Not A Duplicate
This is not a duplicate of this question I think. There the answer says how to fix the problem in python 2 and that it should not occur in python 3. Also, the answer provided does not not work for me:
>>"ć́".decode()
AttributeError: 'str' object has no attribute 'decode'
>>len(u"ć́")
2
Original Question:
I am importing book data from a website, and process it then. One of the first steps is to so some stuff with the length of a certain string. Unfortunately the len() function sometimes returns a false value, when abnormal" characters are included:
>>len("Krste Asanović́ ... [et al.].")
29
>>ord("ć́")
TypeError: ord() expected a character, but string of length 2 found
Here the "ć́" is not a standard character, if I replace it with a normal "c" I get a different result.

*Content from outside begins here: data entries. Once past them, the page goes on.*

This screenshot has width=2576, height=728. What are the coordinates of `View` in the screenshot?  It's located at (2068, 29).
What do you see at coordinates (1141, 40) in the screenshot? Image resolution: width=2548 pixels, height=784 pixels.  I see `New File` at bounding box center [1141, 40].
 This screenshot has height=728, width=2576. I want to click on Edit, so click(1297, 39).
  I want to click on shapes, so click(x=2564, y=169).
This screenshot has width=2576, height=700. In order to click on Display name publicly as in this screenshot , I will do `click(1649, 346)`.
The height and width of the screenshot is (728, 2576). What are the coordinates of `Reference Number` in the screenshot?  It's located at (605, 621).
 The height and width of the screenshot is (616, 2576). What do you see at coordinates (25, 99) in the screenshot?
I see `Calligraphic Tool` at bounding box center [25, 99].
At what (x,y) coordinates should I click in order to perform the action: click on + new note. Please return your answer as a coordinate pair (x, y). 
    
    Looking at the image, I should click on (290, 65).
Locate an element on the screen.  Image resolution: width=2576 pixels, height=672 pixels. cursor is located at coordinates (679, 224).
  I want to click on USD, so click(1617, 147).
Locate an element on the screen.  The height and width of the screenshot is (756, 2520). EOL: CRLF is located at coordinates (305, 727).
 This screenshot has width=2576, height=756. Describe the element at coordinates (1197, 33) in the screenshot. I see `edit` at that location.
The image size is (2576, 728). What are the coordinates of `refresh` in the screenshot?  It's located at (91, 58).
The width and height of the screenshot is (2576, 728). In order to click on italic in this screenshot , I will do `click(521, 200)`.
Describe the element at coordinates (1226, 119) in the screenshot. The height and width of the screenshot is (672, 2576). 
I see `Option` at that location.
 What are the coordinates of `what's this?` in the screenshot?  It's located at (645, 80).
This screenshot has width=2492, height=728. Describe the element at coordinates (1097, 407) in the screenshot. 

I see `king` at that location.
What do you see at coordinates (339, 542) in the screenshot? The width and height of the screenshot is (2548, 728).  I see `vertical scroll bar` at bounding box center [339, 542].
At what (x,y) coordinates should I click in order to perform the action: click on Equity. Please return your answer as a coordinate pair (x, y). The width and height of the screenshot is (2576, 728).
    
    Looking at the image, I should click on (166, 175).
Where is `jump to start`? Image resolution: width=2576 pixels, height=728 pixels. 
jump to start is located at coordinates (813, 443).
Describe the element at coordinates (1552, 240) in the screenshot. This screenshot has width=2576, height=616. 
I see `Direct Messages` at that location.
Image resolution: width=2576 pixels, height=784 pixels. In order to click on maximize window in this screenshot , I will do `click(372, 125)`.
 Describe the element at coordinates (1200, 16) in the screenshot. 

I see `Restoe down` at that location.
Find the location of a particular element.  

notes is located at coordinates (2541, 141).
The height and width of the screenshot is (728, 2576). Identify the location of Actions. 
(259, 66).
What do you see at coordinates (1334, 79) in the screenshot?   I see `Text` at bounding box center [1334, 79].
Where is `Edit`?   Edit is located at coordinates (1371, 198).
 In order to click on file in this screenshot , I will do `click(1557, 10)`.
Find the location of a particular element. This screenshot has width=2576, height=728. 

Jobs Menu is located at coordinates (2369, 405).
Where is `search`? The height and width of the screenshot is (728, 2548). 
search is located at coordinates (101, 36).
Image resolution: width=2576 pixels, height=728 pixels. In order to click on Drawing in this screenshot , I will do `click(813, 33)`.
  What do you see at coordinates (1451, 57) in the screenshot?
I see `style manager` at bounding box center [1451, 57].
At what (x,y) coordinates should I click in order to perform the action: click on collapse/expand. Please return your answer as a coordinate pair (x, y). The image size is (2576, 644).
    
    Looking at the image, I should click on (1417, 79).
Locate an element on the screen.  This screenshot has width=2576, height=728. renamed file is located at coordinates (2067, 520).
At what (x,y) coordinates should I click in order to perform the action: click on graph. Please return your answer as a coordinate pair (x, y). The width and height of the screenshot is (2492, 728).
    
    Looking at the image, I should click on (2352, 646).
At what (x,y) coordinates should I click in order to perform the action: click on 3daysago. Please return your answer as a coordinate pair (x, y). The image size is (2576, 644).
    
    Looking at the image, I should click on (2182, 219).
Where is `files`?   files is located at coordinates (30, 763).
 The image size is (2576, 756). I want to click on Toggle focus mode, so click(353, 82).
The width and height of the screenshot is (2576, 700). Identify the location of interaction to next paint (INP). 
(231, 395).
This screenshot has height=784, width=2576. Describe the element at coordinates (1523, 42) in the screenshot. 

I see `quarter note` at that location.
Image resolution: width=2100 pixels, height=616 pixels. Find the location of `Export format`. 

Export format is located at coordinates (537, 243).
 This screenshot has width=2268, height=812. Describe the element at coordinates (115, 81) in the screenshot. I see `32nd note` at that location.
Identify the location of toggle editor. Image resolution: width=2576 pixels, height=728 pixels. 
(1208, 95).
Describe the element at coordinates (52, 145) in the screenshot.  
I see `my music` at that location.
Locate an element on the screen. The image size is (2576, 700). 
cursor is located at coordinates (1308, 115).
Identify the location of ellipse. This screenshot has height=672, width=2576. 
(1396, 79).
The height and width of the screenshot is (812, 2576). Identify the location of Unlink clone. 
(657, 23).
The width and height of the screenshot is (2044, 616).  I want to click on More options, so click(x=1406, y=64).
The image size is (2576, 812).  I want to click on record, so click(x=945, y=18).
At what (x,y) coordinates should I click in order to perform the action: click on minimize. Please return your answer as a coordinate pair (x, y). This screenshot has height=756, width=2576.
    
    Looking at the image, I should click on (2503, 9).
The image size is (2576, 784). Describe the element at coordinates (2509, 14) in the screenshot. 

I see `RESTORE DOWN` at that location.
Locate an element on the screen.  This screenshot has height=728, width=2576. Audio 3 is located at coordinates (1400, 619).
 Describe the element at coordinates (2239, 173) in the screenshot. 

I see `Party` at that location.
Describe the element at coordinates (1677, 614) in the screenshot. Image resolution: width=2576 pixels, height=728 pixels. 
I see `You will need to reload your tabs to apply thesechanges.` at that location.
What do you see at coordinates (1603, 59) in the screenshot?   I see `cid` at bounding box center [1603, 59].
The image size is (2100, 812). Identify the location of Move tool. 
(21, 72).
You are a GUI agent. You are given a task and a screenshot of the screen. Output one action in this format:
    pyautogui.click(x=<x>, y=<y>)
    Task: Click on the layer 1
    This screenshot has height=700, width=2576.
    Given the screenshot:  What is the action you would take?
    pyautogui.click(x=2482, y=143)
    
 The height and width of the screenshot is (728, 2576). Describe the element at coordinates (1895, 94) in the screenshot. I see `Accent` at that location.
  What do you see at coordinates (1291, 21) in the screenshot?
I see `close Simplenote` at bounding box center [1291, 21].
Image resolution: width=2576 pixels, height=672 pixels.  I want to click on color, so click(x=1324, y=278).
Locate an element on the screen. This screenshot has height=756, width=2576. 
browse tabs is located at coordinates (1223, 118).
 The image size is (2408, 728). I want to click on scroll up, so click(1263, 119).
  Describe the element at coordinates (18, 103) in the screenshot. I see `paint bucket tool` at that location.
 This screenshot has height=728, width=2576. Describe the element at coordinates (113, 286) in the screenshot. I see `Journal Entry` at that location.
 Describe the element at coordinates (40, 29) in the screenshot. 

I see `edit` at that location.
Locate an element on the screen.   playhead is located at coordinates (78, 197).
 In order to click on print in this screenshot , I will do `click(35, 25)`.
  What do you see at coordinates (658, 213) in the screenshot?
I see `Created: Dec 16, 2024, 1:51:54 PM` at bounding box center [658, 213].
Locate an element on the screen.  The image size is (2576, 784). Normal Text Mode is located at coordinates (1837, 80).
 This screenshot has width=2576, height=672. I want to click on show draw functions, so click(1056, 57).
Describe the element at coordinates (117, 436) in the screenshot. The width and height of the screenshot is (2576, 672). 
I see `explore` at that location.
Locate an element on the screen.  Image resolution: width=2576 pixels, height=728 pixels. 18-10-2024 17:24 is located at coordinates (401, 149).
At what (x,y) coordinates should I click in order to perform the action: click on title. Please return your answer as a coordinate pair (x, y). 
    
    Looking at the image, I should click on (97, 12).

>>len("Krste Asanovic ... [et al.].")
28
I can, of course, solve the problem using replace():
>>"Krste Asanović́ ... [et al.].".replace("ć́","c")
'Krste Asanovic ... [et al.].'
But is there a way to "forbid" weird letters in the first place?
EDIT
>>list("ć́")
['ć', '́']
I'm using python3.6
EDIT 2
this...
>>"ć́".replace("´","")
"ć́"
does nothing.